DATASET RECORDS:
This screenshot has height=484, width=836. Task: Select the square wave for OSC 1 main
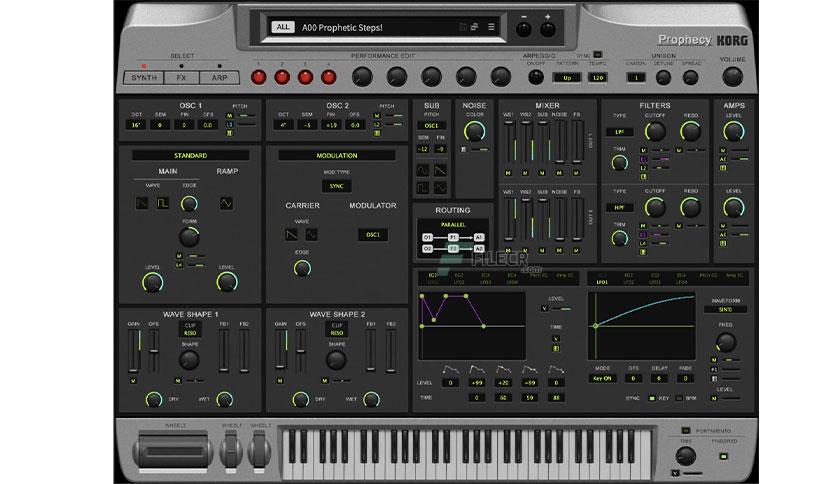(x=163, y=203)
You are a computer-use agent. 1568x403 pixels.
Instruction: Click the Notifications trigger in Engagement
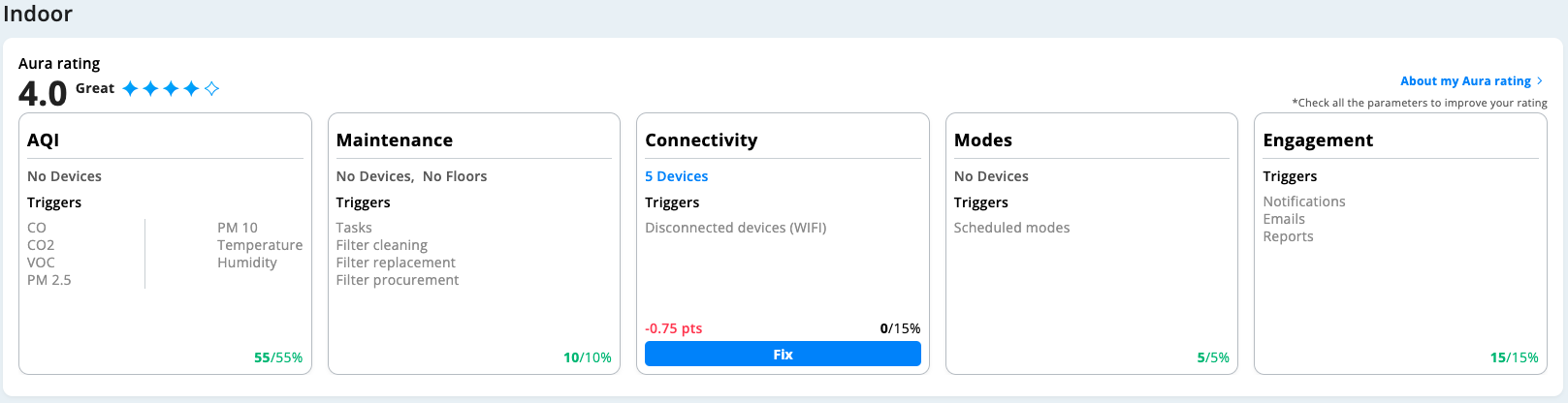pos(1303,202)
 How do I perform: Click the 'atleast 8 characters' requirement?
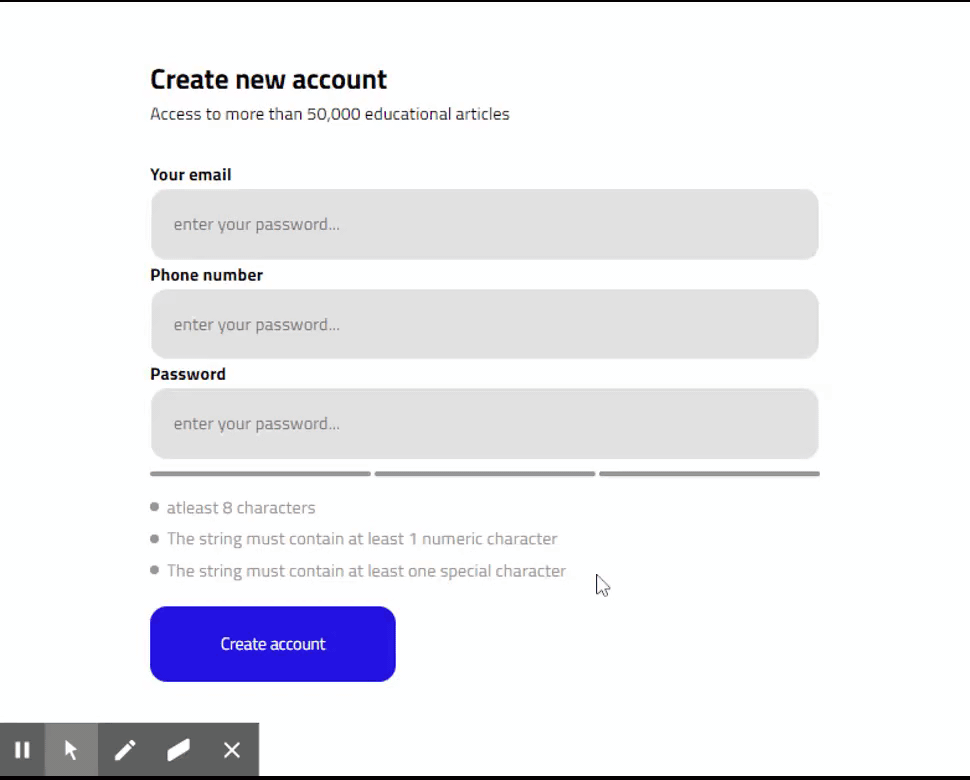coord(241,508)
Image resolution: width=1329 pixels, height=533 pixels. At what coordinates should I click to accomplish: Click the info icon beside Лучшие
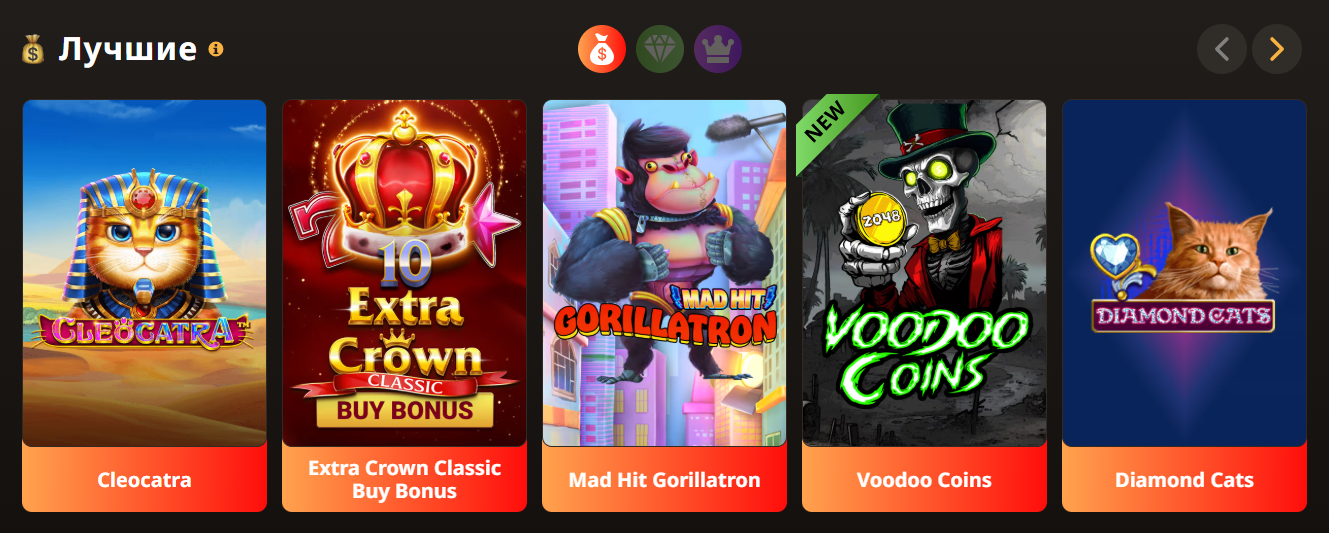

PROBLEM DESCRIPTION: Transcribe the entries above verbatim, omitting their pictures.

RESULT OF THIS TASK:
This screenshot has height=484, width=836. Task: Select the square wave for OSC 1 main
(x=163, y=203)
You are a computer-use agent. 1568x403 pixels.
Instruction: Click the Notifications trigger in Engagement
pos(1303,202)
 How do I perform: Click the 'atleast 8 characters' requirement?
coord(241,508)
Image resolution: width=1329 pixels, height=533 pixels. At what coordinates should I click to accomplish: Click the info icon beside Лучшие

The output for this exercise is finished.